→ Text segment
I have always heard of pillars in a shape of a castle that are in Machinga, I always used to see pictures and would be awestruck. But not once did the pictures prepare me for the beauty I would see once my eyes set on the pillars. I fell in love. I saw the Malape Pillars.
Sunday, 24th of November, the Paulendo Adventures team set off from Chichiri Shopping Mall at 9:45am for Machinga. A total of 30 people divided in 4 cars, all of us anticipating to see the Chikala Pillars. In the car I was in were 5 people, a peaceful silence with some late 1990s R’n’B playing. What I love about the drive was being able to see the Zomba city and its beautiful scenery that always has me craving to stay and settle there. The weather was beautiful, hot but cloudy which left the Zomba Mountain looking exceptionally beautiful.
A Brief History of Malape History
Beautiful Zomba Mountain
It took us a total of an hour and thirty minutes to get to Malape. Before getting to the pillars. What intrigued me were the people. Some sat outside enjoying their basins full of mangoes (which I assumed was lunch for them), with the kids waving frantically at the cars that were passing them. It was a warm welcome to the village.
The cars finally packed, and we all came out, the anticipation higher than before. I was prepared for a small hike before we got to the pillars. But 10 minutes of walking from where we had packed and there they were. Standing confidently tall like the pillars of heaven were the Chikala Pillars.
I have never been so awestruck in my life, I have never fallen in love so fast like I did when I set my eyes on my scenery.
A few pictures I was able to capture, forgive their quality
In true sense, they are not Chikala Pillars, their real name is Malape Pillars, this is as we were told by the chief of the village. However, they are known to people as Chikala Pillars because they are nestled within the Chikala Hills of Machinga, a beautiful mountain that covers the pillars from plain sight. Chikala Hills is known for its use by the military, who use it for training etc. But to the locals, they refute the pillars being known as Chikala Pillars, but as their actual nameMalape Pillars.
From the explanation of the chief, the pillars were formed from sandstorms that use to hit the area a long long time ago. After they were formed, locals then got familiar with them because of the heavy presence of the spirits that lingered. The existence of the spirits meant that no one would go to the pillars without performing a sacrifice, but even then, only old people (makolo) were allowed to go. He explained that at this time, the room-looking like carves would hold at least 20 people inside them.

→ Information provided
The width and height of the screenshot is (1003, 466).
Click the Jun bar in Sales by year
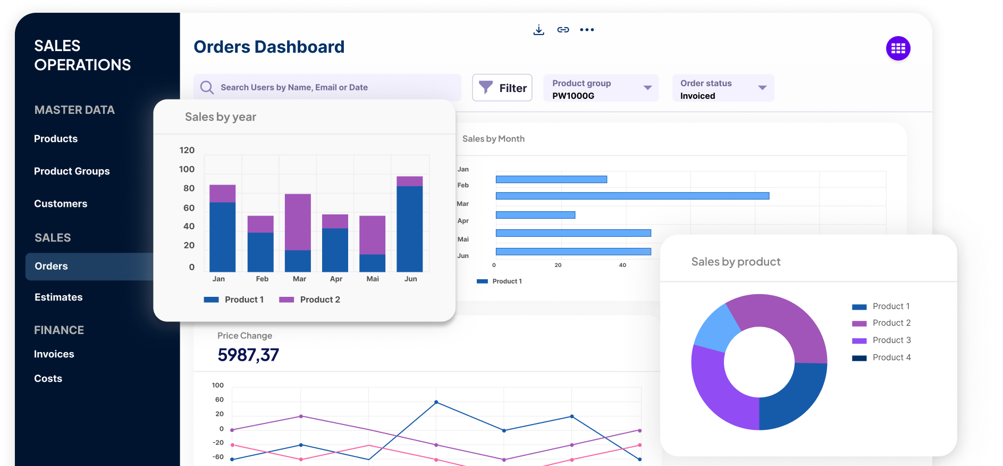[410, 224]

→ Requests
1. In the account of the trip to the Malape Pillars, what did the village chief say formed the pillars?
2. Extend the account of the trip to the Malape Pillars, starting after its last sentence.

→ Outputs for the tasks
1. Sandstorms that used to hit the area a long time ago.

2.
Unfortunately, people started cutting down the trees, thus leaving the pillars vulnerable to different weather conditions. With heavy rains, some of the pillars would fall and dissolve. It was fascinating to hear that at one point, there was a pillar which had a cross on top which made the Roman Catholic church hold some of their Eucharistic ceremonies there. And at some point, another pillar had a moon shape which also attracted the Islamic religion there.
Also read: Hiking Michiru Mountain
As they stand, the pillars only have a few trees that are countable. He explained that although initiatives have been made to plant trees around the areas, trees have not been able to survive. He suggested that maybe planting trees from similar to those around the area would have a better survival rate.
One thing for sure is, if no care is made to preserve the history of the pillars, they will not be there for long. Some time in the future, it will be a bare ground to which people like me will fish out pictures and say “at some point, this land used to hold some castle like pillars.”
Back to the story…..
You know how they say, “Go to a new place, meet the people, see the beauty and enjoy their culture,” I must say, bunch of us did exactly that.
Yesterday, as a way of enjoying the culture, I tried a shot of Kachasu, do not judge! To be frank, that is the most amazing spirit I have tried in my life. When you throw it to the back of the throat, you quickly smell the charcoal which in a sense adds to the taste. I must say, if Malawi Gin smelled like that, I would probably drink it often.
We left the village satisfied, you could tell by the smiles on everyone’s face. We travelled back with a heavy rain hitting the cars, flavoured with DJ Thunder and Lightning (I hate lightning).
It leaves one to marvel at the beauty of the country. The Malape Pillars are not known like the beautiful Lake Malawi or Mulanje Mountain, or the game reserves we have. But this is a beauty we should focus on as well, one whose history should be told with pride and narrated fully.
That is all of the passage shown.